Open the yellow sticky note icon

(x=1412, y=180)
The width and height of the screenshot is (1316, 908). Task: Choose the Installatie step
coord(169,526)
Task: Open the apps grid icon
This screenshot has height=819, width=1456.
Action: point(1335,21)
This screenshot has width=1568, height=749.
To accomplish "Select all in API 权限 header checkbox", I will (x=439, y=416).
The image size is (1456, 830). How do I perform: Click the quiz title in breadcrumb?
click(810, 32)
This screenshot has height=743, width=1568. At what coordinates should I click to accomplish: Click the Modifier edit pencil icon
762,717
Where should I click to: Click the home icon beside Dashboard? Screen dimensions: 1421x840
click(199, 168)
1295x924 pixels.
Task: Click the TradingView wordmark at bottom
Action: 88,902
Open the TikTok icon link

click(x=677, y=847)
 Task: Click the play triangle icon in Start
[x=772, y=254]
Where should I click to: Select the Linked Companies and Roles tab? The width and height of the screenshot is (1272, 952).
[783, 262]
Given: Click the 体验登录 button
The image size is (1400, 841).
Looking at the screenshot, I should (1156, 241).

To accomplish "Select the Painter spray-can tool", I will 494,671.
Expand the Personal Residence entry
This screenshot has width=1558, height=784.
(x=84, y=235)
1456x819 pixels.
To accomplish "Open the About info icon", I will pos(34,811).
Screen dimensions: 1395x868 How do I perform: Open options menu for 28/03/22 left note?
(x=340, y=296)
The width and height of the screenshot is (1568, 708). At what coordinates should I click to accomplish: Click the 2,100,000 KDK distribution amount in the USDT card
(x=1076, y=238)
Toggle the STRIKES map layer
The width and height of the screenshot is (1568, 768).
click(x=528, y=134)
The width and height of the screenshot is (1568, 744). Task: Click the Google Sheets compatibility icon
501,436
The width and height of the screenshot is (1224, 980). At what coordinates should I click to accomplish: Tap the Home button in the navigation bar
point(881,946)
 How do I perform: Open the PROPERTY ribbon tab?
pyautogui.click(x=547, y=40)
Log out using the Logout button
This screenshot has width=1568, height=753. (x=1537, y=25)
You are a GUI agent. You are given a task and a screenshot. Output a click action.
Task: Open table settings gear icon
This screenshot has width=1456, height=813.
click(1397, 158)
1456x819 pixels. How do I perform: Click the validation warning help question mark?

Problem details |
Output the complete set of records word for word.

Exercise result |
Open the yellow sticky note icon

(x=1412, y=180)
The width and height of the screenshot is (1316, 908). Task: Choose the Installatie step
coord(169,526)
Task: Open the apps grid icon
This screenshot has height=819, width=1456.
Action: point(1335,21)
This screenshot has width=1568, height=749.
To accomplish "Select all in API 权限 header checkbox", I will (x=439, y=416).
The image size is (1456, 830). How do I perform: Click the quiz title in breadcrumb?
click(810, 32)
This screenshot has height=743, width=1568. At what coordinates should I click to accomplish: Click the Modifier edit pencil icon
762,717
Where should I click to: Click the home icon beside Dashboard? Screen dimensions: 1421x840
click(199, 168)
1295x924 pixels.
Task: Click the TradingView wordmark at bottom
Action: 88,902
Open the TikTok icon link

click(x=677, y=847)
 Task: Click the play triangle icon in Start
[x=772, y=254]
Where should I click to: Select the Linked Companies and Roles tab? The width and height of the screenshot is (1272, 952).
[783, 262]
Given: Click the 体验登录 button
The image size is (1400, 841).
Looking at the screenshot, I should (1156, 241).

To accomplish "Select the Painter spray-can tool", I will 494,671.
Expand the Personal Residence entry
This screenshot has width=1558, height=784.
(x=84, y=235)
1456x819 pixels.
To accomplish "Open the About info icon", I will pos(34,811).
Screen dimensions: 1395x868 How do I perform: Open options menu for 28/03/22 left note?
(x=340, y=296)
The width and height of the screenshot is (1568, 708). At what coordinates should I click to accomplish: Click the 2,100,000 KDK distribution amount in the USDT card
(x=1076, y=238)
Toggle the STRIKES map layer
The width and height of the screenshot is (1568, 768).
click(x=528, y=134)
The width and height of the screenshot is (1568, 744). Task: Click the Google Sheets compatibility icon
501,436
The width and height of the screenshot is (1224, 980). At what coordinates should I click to accomplish: Tap the Home button in the navigation bar
point(881,946)
 How do I perform: Open the PROPERTY ribbon tab?
pyautogui.click(x=547, y=40)
Log out using the Logout button
This screenshot has width=1568, height=753. (x=1537, y=25)
You are a GUI agent. You are given a task and a screenshot. Output a click action.
Task: Open table settings gear icon
This screenshot has width=1456, height=813.
click(1397, 158)
1456x819 pixels. How do I perform: Click the validation warning help question mark?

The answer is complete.